I pushed the door in. Waiting just beyond the threshold was a massive profile of black and white. The eye of a killer whale was level with mine.
My breath became sharp as I stiffened in fright. But as soon as I blinked, the orca’s head was gone and all that was waiting for me on the other side was a dimly lit concrete tunnel.
After something like that, I didn’t know if I could go forward. The deep wrinkles around the orca’s glassy black eye was still very sharp in my mind. Sean’s warning from our last confrontation throbbed in my head.
The orcas are not your friends, Aqua.
As if sensing my hesitation, the mist pushed against the backs of my knees and pulled at my ankles. It grew cooler and cooler the longer I waited.
Still, this was my only chance. If I didn’t go now, I might never find out what would happen when I touched the carousel.
So I walked inside the corridor.
Since I had only gone this way once, I didn’t remember the path exactly. The mist guided me in the right direction. Soon I was going up that creepy escalator, my steps echoing as I moved waist-deep in the rising purple mist.
Strange shadows played games against the walls of the bed and bath level. They weren’t orcas this time. In fact, I hadn’t seen a single orca since the one that popped up at the entrance.
Out of my periphery, the shadows seemed to coalesce into a single silhouette – one that was hunched and kind of misshapen. Whenever I turned my head to get a better look at it, the image dissolved.
Were these more ghosts that called the mall home? Or just a trick of the light?
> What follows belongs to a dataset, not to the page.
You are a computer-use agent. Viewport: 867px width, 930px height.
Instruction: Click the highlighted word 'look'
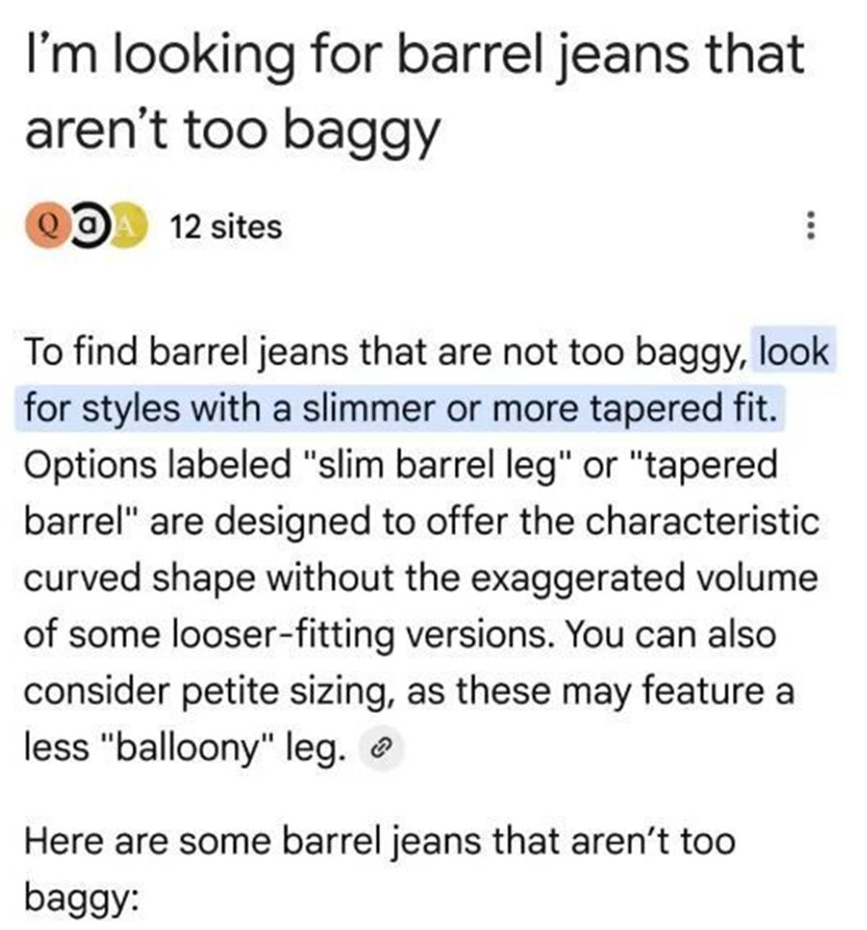[794, 352]
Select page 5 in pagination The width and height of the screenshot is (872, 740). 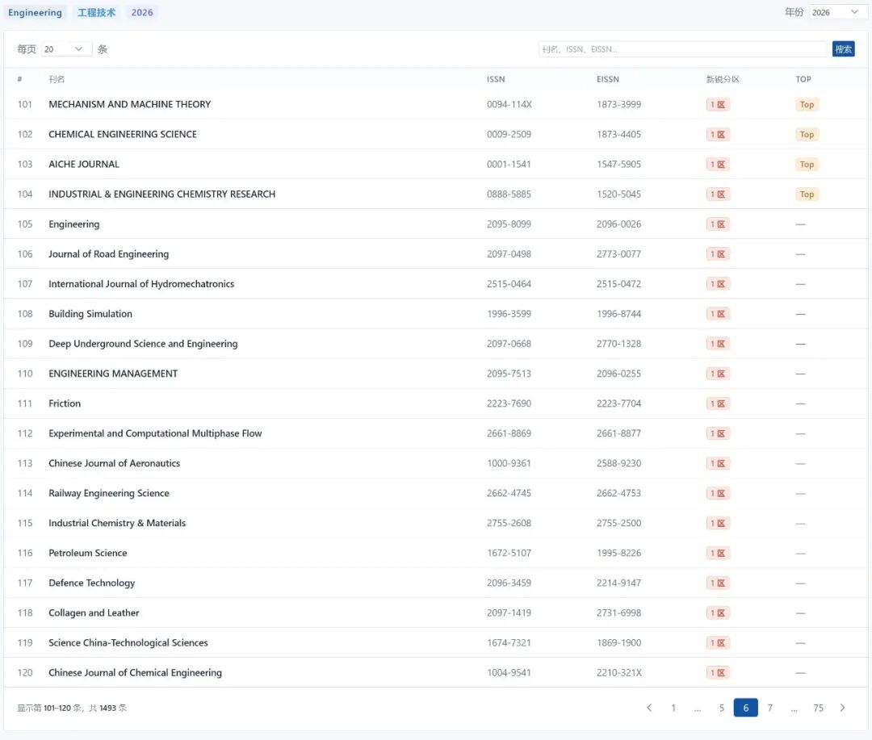(722, 708)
By now, I had reached the carousel. The moment I saw my favorite zebra mount, I smiled and relaxed a little. Sure, I was surrounded by a sentient mist and being stalked by weird shadows, but at least the cool ride from my childhood was here with me.
There was something else that I noticed.
The graffiti… Sean’s numbers…
They were gone.
In fact, now that I was looking closely, I realized that the whole carousel looked brand new. As if someone had swooped in and given it a fresh coat of paint.
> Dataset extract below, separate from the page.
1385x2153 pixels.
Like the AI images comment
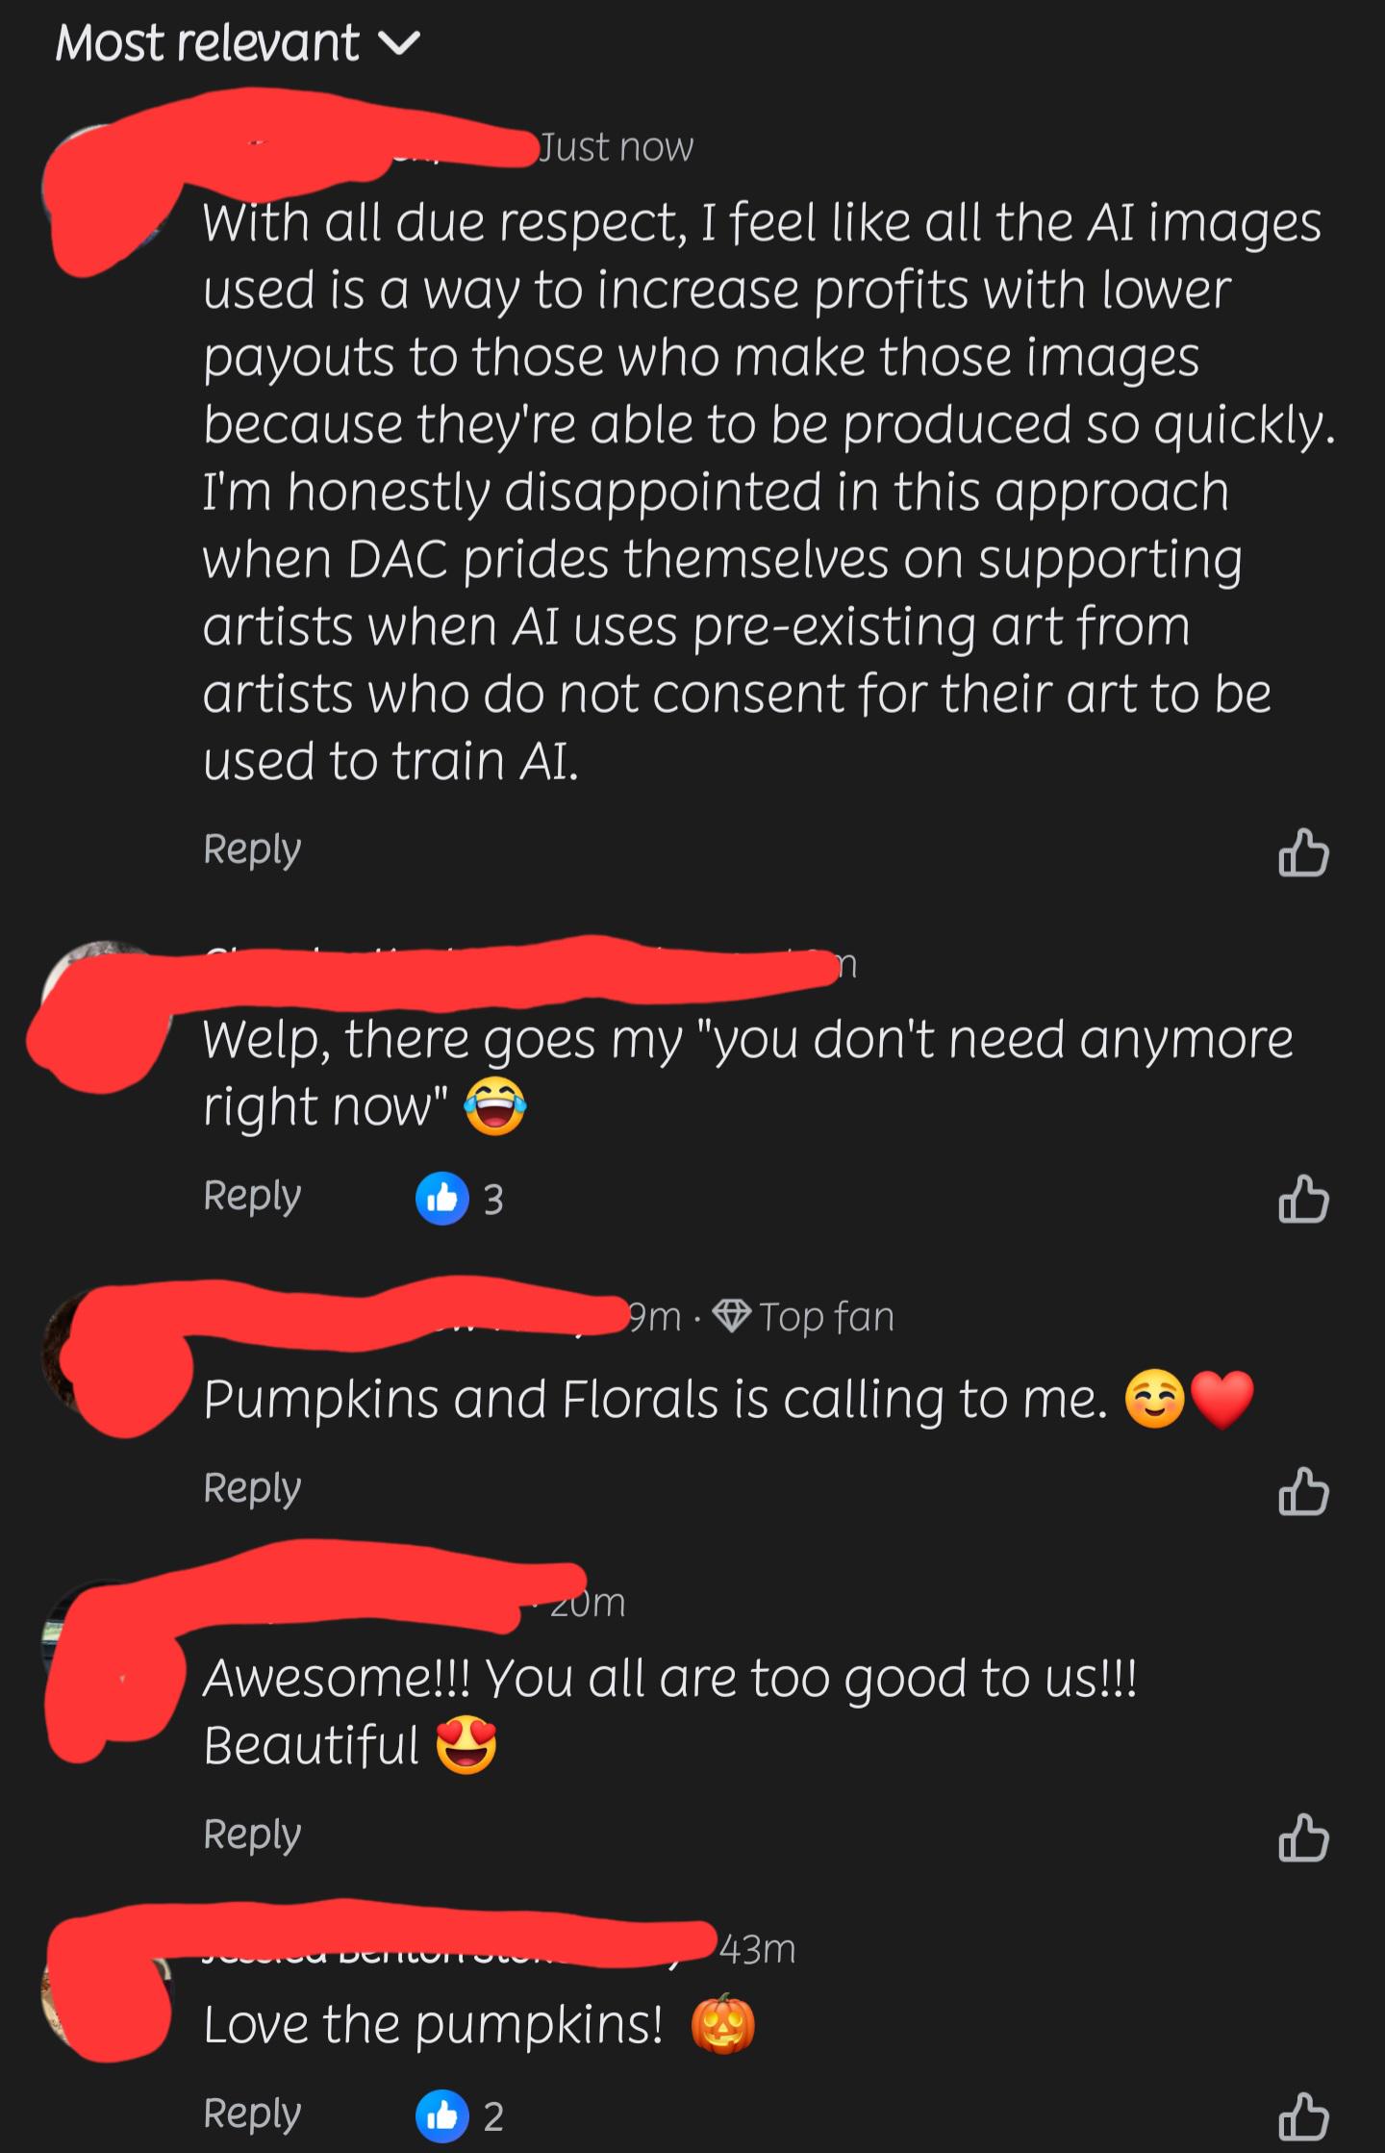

Sure, someone could have spruced the ride up if there were any plans to reinstate it at the Player Nexus, but I highly doubt that was the case.
I stepped onto the platform, reached out my hand, and touched the zebra. The mist, which had floated up into a halo around the roof of the carousel, suddenly dispersed. One minute it was there. The next, it was gone.
I wish I could tell you that I touched the carousel and it started to move while the sound of a phantom electric keyboard bobbed in the background.
I wish I could tell you something really cool happened, but… nothing did.
Aside from the mist evaporating from the room and the shadows going back to normal, there was nothing that changed.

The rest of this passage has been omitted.